On a post on the website: thequestforagoodlife.wordpress.com, one writer shares their experience while at the Holocaust Museum located in Los Angeles, California. She states that she was very surprised that Hitler was not discussed during the seminar and when she brought him up, various Holocaust scholars all agreed on one controversial theory: that the Holocaust would have happened even without the presence of Hitler. They believed Hitler had very little to do with the carrying out of mass murders. This all tied back to the fact that the entire region of Germany desired to demolish the Jews, not just Hitler himself. Hitler was the leader of the mass murders but he also had many collaborators that carried the same goal. Again, situational causes of behavior are very powerful and influential.
Zimbardo goes on to further share that many are quick to judge other’s evil actions however, if we were placed in the same situation, most of us would conform and do the same evil actions, as well.
On the contrary, let’s look at the psychological aspect of evil on a completely different level. Megan McArdle shares some interesting points about Zimbardo’s book. She brings upon the question that Zimbardo was describing that all humans have the capability to be evil-more so that he was blaming the students themselves for being abusive. McArdle testifies that perhaps it is not the people but rather, the system. She claims that of course if we utilize a system in which one group of people have a higher amount of power (the guards) and the other half have absolutely no power (the inmates), then no doubt will the power be abused eventually. She claims it is the system we must regulate, not necessarily the people. In return, us regulating the system will indirectly regulate us and minimize the evilness.

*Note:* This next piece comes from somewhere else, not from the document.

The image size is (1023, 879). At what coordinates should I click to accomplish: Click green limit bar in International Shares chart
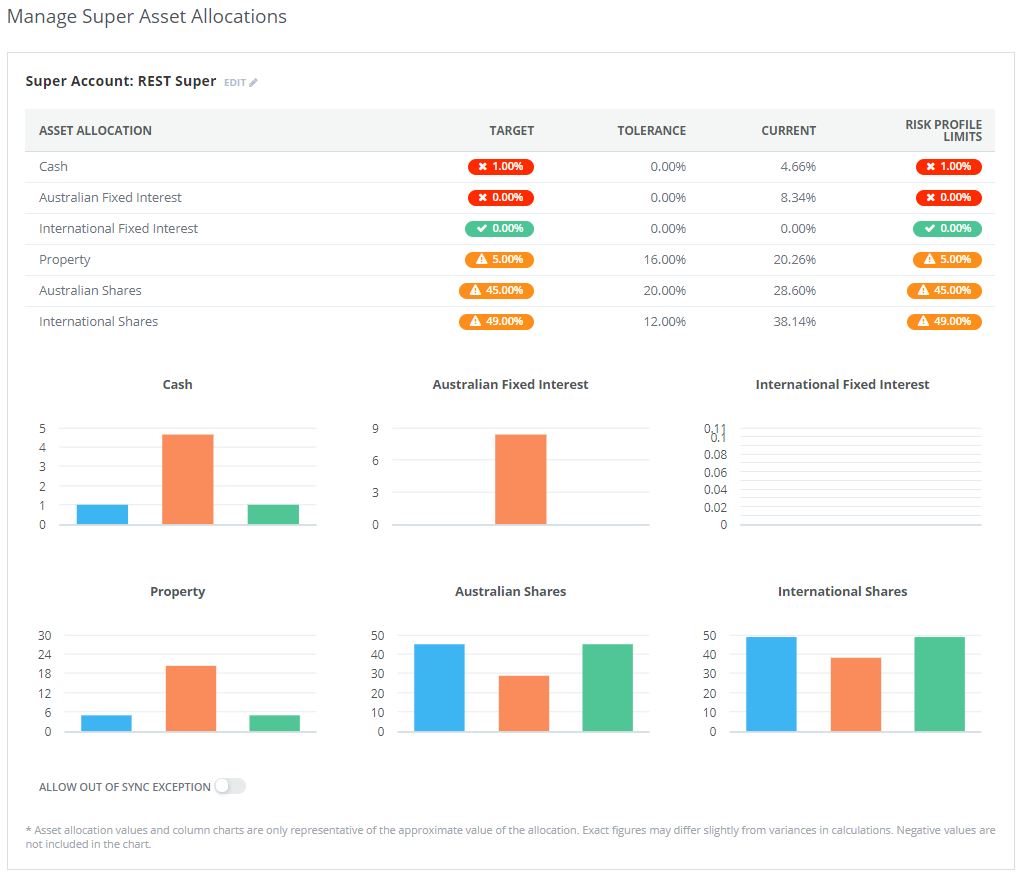pyautogui.click(x=939, y=684)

In conclusion, my philosophy has always been that individuals have the capability to do evil things- but I would never label anyone as evil entirely. Yes, horrific events in history show true signs of cruelty and evilness but like Zimbardo shared: mankind are too quick to judge other’s when they too themselves would most likely conform, and commit the same evil action if under the same circumstances. It’s an insane thought for us to imagine ourselves in the time frame of the Holocaust and contemplate whether or not we would have carried out those same actions. However, would we have had the strength to withheld from the huge amount of societal pressure and influence?